For some time they sat in silence. On the other side of the road a cow in a field was mooing contentedly.

"Cows have one advantage over people," said the stranger, "they never have to live in cities. They are unable to comprehend the most enervating of all human weaknesses—worry."

Reluctantly he rose to his feet. "The morning is getting on," he said, "and I must continue my way. A place of rest is spoilt if you tarry too long in it" Thus speaking, he drew a handfull of seed from his pocket and cast it about in the field. "Wherever I go," he said, "I like to sow a bit of seed. It's a whim of mine, perhaps foolish, but then we all have our weaknesses. I like to think that wherever I have passed a bit of grain has grown. I am merely a poor rustic sower to be met and forgotten. I have sown seed in a dozen states, perhaps I shall do so in a dozen countries. My name, my history does not matter but I like to sow seed that men may know that I have sauntered by."

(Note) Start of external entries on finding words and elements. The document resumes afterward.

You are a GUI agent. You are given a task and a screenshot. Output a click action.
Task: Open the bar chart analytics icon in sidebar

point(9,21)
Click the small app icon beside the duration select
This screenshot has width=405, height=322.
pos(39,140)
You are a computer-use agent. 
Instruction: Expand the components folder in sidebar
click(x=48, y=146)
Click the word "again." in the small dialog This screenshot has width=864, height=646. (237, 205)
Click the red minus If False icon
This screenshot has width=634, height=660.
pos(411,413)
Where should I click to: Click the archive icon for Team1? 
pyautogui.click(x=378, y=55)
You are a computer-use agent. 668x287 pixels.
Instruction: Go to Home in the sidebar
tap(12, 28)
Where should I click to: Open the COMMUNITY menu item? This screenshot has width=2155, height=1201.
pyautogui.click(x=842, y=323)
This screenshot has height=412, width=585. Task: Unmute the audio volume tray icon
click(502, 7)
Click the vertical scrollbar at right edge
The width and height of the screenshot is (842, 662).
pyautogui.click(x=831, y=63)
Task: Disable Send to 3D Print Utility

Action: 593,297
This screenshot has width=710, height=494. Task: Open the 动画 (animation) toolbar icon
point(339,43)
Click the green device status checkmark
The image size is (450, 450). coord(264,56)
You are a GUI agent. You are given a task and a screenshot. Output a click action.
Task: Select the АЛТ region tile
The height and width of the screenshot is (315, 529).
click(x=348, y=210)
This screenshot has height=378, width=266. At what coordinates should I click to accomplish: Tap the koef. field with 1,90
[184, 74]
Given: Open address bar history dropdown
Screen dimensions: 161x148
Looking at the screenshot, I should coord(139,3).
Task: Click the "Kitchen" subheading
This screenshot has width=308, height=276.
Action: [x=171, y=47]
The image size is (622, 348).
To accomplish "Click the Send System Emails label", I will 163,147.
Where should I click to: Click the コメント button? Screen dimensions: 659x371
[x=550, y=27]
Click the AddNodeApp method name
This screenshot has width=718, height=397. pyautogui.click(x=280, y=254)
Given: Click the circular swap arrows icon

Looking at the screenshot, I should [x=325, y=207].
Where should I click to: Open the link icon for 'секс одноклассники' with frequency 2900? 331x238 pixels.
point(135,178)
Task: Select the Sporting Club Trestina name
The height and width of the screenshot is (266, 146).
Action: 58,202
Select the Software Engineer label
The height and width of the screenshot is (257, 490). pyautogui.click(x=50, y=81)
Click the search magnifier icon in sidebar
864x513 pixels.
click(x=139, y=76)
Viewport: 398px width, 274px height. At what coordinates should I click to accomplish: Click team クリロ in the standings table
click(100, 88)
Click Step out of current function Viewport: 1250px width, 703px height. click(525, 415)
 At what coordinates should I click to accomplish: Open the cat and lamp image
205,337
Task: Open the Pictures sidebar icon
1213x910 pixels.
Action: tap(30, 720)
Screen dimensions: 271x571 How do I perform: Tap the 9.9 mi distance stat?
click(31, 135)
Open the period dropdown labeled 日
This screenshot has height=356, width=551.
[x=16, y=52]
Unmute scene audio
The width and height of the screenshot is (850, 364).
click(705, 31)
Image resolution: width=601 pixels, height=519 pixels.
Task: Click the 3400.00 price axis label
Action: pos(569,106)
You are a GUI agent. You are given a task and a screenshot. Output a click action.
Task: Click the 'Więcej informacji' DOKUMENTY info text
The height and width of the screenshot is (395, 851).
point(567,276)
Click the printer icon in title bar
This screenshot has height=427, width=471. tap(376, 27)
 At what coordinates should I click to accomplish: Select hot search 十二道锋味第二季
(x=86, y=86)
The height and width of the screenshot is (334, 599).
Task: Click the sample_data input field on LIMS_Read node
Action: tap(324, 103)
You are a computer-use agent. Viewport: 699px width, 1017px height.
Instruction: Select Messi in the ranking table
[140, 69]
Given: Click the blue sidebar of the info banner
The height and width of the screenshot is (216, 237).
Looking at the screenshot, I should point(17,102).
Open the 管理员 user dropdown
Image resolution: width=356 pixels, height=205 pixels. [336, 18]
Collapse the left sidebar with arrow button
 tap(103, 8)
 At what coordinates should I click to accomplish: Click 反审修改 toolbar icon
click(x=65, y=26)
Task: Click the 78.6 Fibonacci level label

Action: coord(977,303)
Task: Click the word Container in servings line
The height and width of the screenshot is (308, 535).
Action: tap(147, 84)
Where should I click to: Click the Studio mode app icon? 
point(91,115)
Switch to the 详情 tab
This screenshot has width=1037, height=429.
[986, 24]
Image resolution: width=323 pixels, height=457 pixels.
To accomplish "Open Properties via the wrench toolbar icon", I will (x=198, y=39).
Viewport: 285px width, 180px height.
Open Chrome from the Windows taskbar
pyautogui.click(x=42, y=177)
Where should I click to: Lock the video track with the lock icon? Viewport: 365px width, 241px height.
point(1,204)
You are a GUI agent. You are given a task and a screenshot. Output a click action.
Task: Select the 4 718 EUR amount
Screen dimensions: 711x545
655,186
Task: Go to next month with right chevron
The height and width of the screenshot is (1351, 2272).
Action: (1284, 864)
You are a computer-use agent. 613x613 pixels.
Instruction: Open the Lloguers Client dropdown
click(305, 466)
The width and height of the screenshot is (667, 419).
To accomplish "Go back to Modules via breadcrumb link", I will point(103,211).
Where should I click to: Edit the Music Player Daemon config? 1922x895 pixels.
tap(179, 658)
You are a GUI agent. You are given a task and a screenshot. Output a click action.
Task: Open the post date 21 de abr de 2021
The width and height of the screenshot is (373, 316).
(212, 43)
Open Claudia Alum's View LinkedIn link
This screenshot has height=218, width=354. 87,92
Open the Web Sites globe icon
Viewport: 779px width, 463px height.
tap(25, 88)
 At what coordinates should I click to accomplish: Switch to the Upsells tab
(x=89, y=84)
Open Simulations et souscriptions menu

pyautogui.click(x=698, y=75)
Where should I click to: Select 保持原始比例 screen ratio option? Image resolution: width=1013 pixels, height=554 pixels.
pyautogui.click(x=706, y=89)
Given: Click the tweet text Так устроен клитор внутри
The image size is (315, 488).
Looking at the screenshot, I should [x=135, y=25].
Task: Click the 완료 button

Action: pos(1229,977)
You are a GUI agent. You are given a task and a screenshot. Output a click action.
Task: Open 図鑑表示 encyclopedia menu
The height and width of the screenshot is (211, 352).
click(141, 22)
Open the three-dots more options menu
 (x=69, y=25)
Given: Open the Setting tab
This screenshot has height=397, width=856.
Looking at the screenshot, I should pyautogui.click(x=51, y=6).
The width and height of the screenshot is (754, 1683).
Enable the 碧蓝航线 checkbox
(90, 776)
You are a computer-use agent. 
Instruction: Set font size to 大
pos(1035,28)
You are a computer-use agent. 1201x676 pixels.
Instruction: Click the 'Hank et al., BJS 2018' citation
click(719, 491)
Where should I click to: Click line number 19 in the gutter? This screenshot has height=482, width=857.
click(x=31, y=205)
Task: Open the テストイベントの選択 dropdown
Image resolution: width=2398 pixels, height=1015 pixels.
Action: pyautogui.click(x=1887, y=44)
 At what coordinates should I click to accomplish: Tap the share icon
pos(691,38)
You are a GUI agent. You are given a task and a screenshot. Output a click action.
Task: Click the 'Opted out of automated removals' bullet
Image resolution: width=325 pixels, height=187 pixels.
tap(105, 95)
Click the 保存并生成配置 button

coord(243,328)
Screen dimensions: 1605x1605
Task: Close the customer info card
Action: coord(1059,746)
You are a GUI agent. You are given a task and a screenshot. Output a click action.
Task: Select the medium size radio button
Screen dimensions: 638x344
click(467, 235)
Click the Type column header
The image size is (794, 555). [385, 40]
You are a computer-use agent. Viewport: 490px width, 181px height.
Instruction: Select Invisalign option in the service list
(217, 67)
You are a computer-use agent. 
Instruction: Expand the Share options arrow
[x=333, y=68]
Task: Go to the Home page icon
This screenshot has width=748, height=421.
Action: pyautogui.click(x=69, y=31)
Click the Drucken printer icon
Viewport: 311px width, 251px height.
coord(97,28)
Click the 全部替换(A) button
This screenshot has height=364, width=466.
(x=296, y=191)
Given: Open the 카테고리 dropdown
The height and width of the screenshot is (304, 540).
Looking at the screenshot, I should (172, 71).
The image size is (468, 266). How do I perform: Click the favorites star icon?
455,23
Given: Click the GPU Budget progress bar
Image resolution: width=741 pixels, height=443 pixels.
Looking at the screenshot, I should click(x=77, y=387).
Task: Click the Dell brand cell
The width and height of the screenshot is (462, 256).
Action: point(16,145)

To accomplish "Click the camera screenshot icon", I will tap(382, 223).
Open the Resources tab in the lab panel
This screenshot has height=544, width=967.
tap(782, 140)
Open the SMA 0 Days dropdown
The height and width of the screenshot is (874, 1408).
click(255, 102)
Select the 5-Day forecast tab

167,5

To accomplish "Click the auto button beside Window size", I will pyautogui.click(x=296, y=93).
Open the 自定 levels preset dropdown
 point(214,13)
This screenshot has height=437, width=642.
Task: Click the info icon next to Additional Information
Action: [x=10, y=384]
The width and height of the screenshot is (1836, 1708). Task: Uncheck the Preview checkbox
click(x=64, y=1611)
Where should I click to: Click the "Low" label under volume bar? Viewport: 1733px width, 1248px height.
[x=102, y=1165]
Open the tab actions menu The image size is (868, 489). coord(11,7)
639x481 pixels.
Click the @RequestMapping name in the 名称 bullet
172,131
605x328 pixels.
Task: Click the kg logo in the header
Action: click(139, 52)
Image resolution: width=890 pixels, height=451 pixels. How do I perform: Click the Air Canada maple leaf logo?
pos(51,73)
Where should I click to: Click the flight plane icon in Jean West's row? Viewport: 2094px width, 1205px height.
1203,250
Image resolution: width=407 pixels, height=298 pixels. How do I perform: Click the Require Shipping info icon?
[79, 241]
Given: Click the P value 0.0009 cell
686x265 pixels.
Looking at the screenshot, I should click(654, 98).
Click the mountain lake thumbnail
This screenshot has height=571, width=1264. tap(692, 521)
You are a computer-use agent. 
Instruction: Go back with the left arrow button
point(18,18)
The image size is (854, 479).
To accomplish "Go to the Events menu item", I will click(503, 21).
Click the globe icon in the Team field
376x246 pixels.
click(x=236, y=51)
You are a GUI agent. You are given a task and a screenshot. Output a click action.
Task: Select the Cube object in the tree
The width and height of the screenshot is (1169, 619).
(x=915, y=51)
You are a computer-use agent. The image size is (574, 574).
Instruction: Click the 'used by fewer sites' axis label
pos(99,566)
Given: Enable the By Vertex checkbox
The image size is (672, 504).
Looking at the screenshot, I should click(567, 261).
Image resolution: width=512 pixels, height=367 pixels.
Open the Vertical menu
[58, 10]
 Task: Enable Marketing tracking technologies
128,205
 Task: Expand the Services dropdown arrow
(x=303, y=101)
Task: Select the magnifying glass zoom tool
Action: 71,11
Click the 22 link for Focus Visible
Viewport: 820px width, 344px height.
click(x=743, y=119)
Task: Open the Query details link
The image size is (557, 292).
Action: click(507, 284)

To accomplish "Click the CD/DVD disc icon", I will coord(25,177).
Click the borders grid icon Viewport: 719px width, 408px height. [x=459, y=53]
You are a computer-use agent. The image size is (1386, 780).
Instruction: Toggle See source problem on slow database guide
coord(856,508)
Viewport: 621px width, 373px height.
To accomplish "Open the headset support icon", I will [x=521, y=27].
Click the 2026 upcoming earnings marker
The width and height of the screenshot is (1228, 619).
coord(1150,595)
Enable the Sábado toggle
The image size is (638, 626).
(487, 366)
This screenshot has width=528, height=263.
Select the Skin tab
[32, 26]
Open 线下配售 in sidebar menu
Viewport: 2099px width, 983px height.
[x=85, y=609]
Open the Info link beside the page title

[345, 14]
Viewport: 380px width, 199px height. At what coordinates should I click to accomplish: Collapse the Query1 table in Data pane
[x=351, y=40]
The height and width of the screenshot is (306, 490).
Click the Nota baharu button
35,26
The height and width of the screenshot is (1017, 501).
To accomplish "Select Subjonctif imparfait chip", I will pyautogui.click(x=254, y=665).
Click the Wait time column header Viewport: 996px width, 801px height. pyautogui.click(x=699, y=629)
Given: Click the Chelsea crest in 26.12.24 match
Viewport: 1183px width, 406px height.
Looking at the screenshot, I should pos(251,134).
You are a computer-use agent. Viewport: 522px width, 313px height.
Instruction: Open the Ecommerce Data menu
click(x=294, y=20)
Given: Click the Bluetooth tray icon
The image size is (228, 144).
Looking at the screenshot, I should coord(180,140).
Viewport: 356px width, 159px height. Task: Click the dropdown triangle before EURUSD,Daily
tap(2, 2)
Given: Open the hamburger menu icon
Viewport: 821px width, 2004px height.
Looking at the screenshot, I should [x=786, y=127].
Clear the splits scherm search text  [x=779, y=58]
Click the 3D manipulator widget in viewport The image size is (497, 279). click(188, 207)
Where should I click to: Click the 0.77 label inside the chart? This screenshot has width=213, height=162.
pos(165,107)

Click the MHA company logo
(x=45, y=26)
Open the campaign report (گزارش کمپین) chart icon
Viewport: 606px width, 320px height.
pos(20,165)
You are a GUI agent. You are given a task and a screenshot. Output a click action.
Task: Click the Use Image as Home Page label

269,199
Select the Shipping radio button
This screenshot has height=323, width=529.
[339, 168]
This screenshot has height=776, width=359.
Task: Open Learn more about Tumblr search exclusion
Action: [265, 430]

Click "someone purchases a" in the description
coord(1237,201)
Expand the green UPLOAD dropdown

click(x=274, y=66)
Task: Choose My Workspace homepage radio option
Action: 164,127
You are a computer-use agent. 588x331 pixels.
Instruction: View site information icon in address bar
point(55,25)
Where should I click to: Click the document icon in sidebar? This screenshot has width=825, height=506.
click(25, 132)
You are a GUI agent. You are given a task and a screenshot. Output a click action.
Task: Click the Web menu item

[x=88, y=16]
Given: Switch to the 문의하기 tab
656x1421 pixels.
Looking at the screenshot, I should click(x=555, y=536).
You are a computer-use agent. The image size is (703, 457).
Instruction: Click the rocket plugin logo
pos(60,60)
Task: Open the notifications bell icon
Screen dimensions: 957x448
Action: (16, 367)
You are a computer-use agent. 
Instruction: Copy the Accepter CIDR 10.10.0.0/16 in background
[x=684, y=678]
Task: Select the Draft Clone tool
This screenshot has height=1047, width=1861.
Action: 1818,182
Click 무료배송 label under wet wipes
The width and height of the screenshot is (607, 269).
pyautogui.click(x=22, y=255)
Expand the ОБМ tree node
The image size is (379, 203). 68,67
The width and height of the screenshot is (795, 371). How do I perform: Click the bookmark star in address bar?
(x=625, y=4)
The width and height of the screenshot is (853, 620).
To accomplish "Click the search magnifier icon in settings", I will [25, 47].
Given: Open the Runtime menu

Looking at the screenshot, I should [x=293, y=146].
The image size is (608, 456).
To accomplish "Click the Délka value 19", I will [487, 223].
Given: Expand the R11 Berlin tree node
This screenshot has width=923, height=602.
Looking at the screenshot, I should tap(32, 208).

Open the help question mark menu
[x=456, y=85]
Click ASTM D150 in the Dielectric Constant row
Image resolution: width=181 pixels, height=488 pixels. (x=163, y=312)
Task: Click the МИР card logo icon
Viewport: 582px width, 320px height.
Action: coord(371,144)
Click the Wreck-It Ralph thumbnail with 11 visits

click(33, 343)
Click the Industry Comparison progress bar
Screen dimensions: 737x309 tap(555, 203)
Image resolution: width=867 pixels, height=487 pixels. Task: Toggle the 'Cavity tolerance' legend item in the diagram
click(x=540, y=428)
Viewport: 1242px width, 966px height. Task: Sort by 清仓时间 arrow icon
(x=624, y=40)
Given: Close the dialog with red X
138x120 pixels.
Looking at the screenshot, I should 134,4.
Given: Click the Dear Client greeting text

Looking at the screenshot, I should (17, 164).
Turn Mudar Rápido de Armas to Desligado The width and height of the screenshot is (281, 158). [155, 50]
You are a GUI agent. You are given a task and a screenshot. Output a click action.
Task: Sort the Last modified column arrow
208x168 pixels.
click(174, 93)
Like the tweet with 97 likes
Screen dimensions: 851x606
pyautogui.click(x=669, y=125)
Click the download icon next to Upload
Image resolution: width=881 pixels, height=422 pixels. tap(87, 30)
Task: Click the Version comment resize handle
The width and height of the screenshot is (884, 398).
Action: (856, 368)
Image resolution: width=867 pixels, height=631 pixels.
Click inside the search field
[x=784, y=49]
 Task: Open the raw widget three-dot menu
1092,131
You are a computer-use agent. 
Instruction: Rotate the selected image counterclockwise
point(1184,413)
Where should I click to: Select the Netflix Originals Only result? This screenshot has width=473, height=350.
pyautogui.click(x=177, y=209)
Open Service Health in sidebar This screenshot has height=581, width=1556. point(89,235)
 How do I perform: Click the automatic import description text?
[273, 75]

Jethro Trent found himself gazing intently into the face of this casual acquaintance.

"Don't go just yet," he said slowly. "I would like to talk with you a bit longer. It is seldom that one meets a person who so truly understands the soil. A farmer's life is not merely an endless round of work. Always I have been a farmer. There is nothing I would rather be. I have experienced drought, cyclones, blizzards, though always they have passed leaving scarcely any change. Today I am possessed of some measure of wealth although I am no happier than in the years of my youth when I lived with my father in the rudest kind of a house without any convenience or comfort The soil is a good friend because it treats all men alike."

"Yes," said the stranger, "it has many rare gifts to offer. Wise men know their worth. Men gained nothing when they went in droves to live in cities. Universities today teach every conceivable subject, history, economics, psychology, the classics. Yet I do not know of one college that gives a course in the fine art of living. The best of all schools is the soil. Men who study the earth get closer to God. Why do the Mohammedans kneel in prayer, bow their heads in supplication to the very ground if they do not subconsciously stand in awe of the soil?"

So they talked and talked. Jethro found it very easy to speak to this shabby stranger whose vision was so clear. He saw life with all its gingerbread and tinsel torn from it.

"We are all sowers," he said. "As we pass through life we scatter some sort of seed about whether we want to or not. The seed we plant is not always worth the effort. It is not always good wheat."

When at last the stranger left, Jethro Trent stood by the tree and watched him striding briskly down the road. He walked with a slight limp but he was whistling a merry tune.

Jethro felt a surge of contentment flood through him. He had been on the verge of telling the stranger about Scobee, yet something seemed to hold him back. He hated to talk about his boy's blindness.